You are an idiot with absolutely no knowledge of finance, economics, or business. The banks raised the minimum payments on CC's because the Fed required it. One, as a means to encourage people to quit borrowing so much debt, and Two, because the Fed has been steadily raising the discount rate (with the express intention of future raises) and that increases the Prime Rate which credit cards are based on. If the minimum payments were not increased, then those borrowers who pay only the minimum would have seen their balances negatively amortize.

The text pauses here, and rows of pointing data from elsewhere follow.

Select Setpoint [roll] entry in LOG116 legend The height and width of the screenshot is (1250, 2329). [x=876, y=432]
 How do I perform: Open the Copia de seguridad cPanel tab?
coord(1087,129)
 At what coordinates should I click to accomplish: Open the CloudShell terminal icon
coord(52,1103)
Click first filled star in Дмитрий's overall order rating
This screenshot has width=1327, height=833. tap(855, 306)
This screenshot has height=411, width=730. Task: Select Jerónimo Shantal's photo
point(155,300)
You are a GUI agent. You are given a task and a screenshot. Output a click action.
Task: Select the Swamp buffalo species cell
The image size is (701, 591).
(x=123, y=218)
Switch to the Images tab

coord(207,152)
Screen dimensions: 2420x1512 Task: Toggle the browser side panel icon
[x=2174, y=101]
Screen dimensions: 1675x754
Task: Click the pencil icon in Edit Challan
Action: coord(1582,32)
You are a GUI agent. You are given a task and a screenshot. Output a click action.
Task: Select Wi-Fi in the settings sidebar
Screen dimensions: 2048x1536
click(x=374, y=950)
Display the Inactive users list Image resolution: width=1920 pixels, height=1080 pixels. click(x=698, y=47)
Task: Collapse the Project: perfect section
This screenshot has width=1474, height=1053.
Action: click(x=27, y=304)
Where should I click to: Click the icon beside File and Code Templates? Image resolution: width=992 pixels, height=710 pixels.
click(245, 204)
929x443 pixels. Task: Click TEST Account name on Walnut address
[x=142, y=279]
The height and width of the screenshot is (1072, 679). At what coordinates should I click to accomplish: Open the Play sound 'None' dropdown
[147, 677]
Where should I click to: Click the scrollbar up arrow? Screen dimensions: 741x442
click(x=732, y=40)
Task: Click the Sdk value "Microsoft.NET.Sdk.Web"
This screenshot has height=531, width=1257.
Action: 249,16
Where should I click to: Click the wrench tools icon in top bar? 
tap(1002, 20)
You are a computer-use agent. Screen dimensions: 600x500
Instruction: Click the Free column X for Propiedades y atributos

It's funny, your paranoia here is almost Orwellian. Just a few years ago, credit card providers lowered their minimum payments as the Fed lowered the Prime Rate. Now as the Prime goes back up, and credit card minimum payments along with it, you can't see the correlation, just a false conspiracy.
Credit card providers' best customers are the merchants who pay the hefty transaction fees, and those customers who make their payments on time. That is where they make their money. Sure, banks have money to lend, and so they want to lend it and keep it lent out, but borrowers who slow-pay their debt are the credit card providers' worst customers, as the banks lose money on the high cost of servicing their accounts.